-------- PROVIDED INFORMATION
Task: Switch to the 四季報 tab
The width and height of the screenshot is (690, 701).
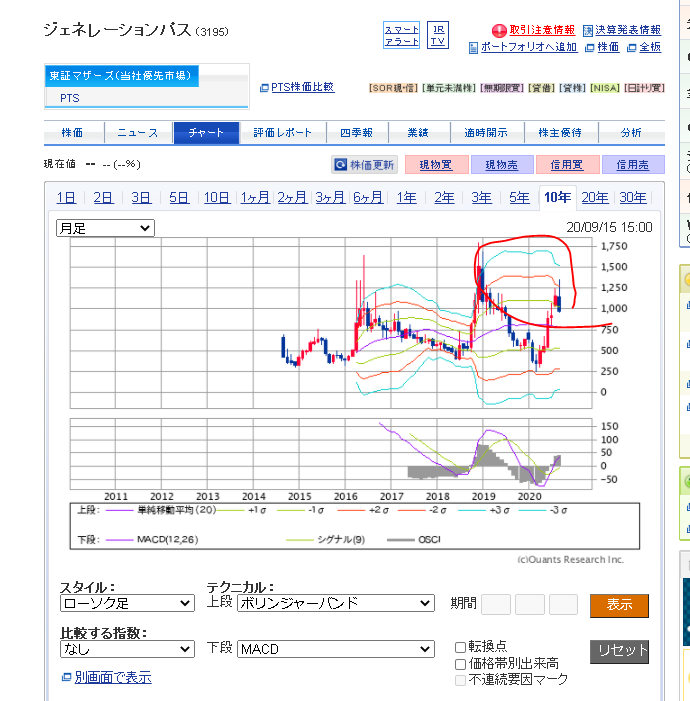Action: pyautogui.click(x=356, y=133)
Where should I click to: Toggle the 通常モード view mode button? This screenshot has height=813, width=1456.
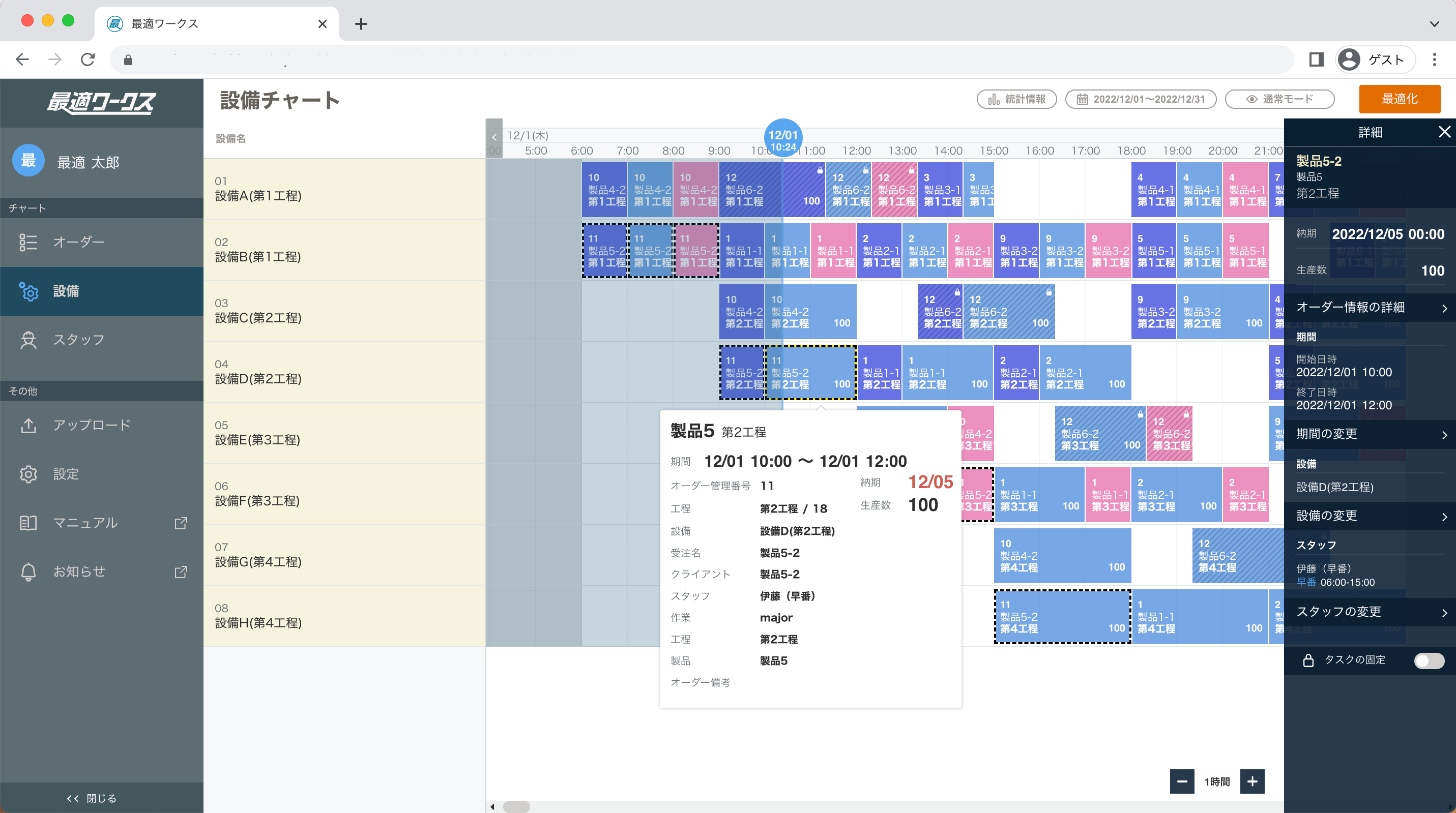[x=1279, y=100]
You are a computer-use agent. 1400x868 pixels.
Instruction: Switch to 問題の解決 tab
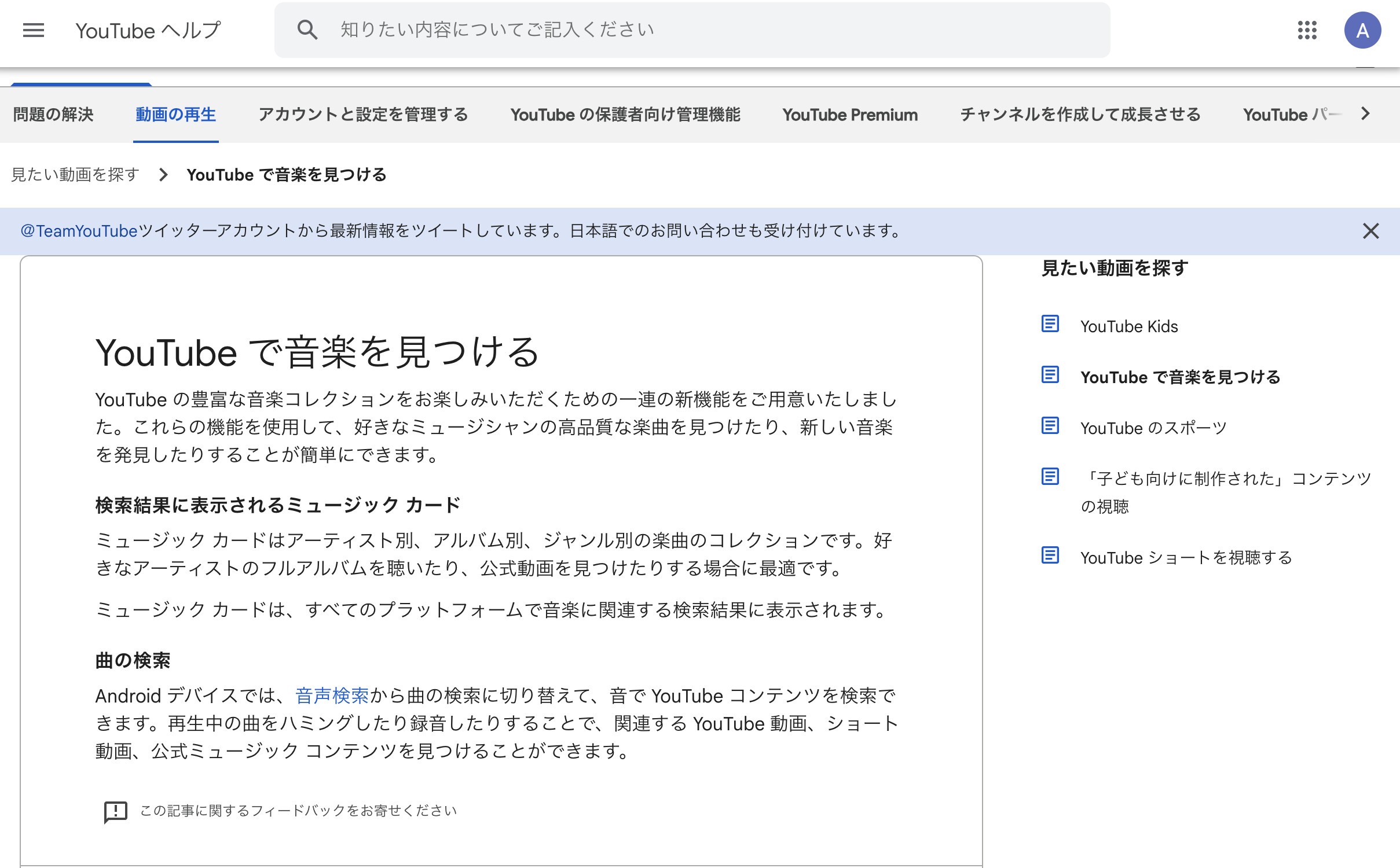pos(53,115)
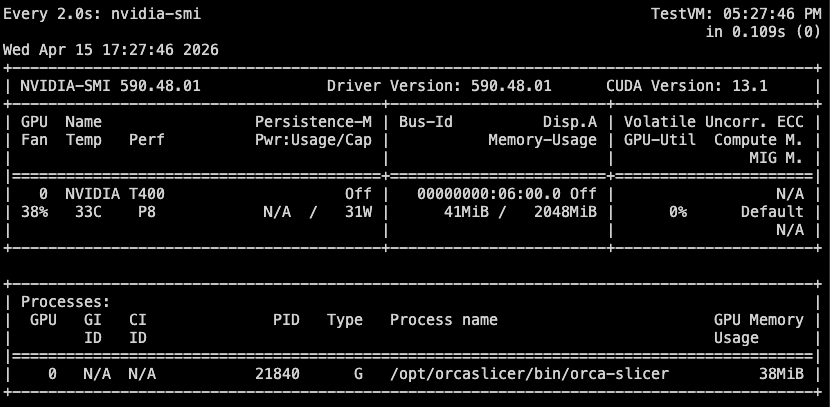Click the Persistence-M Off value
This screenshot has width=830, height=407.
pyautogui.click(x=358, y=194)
----------------
-------- PROVIDED INFORMATION
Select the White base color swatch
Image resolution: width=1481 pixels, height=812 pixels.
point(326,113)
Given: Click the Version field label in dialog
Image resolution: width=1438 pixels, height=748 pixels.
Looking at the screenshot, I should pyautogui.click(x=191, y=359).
----------------
-------- PROVIDED INFORMATION
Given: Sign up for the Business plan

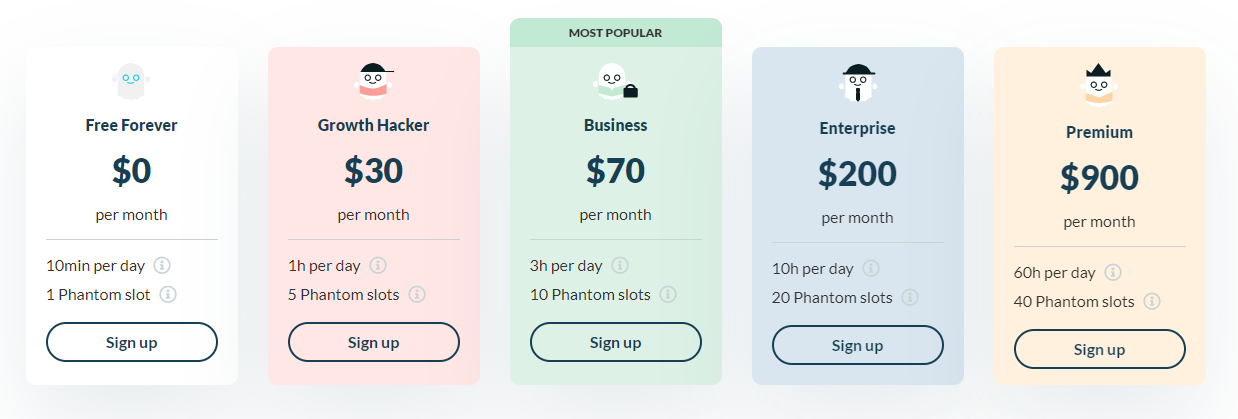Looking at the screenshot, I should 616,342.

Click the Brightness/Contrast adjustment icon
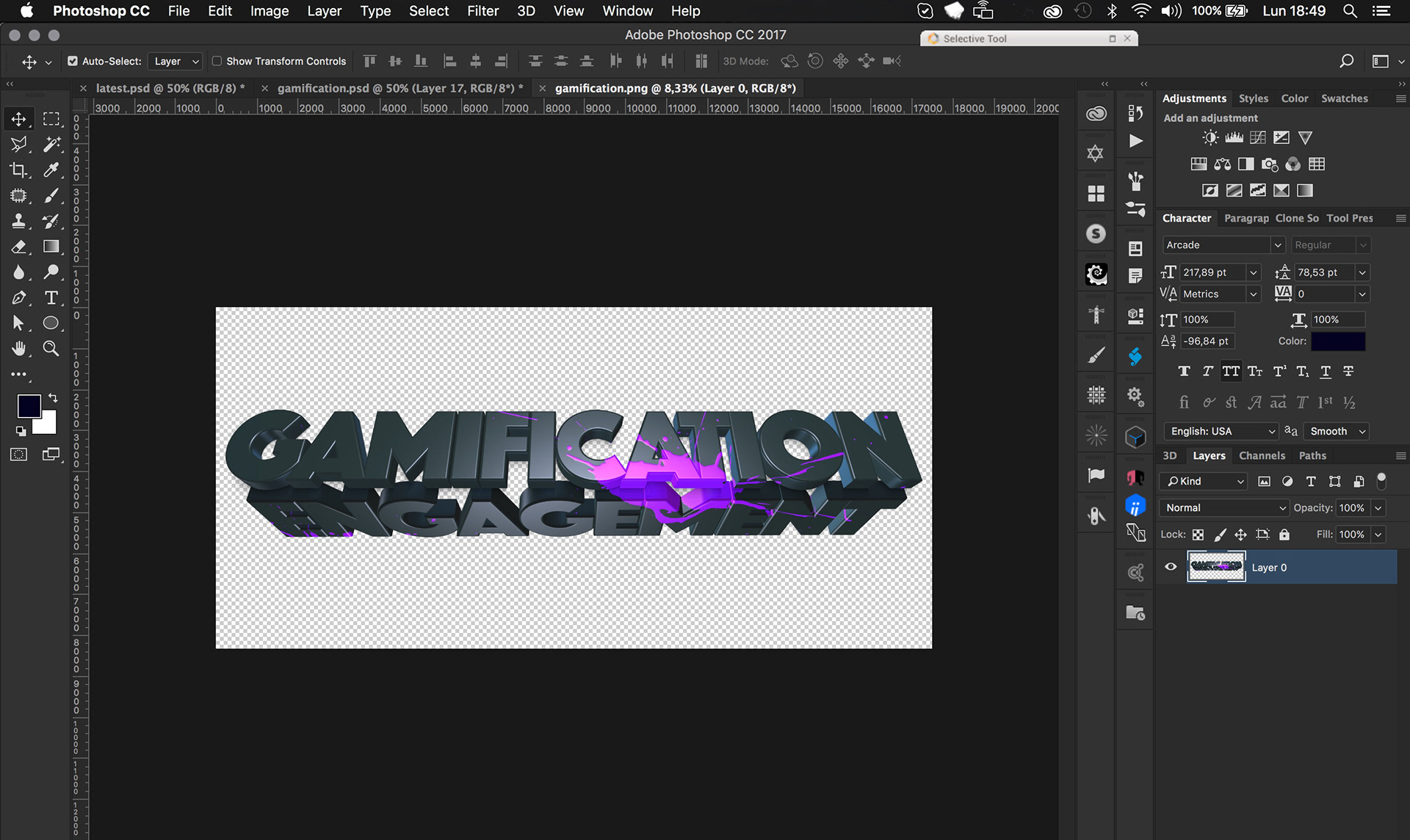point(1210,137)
----------------
### SHORT PROBLEM
Rewrite the lines from the one containing "Given: Click the" through the one containing "should pyautogui.click(x=191, y=359).", inclusive, substituting "Name" for "Version" and keeping everything else the same.

### FULL SOLUTION
Given: Click the Name field label in dialog
Image resolution: width=1438 pixels, height=748 pixels.
Looking at the screenshot, I should pyautogui.click(x=191, y=359).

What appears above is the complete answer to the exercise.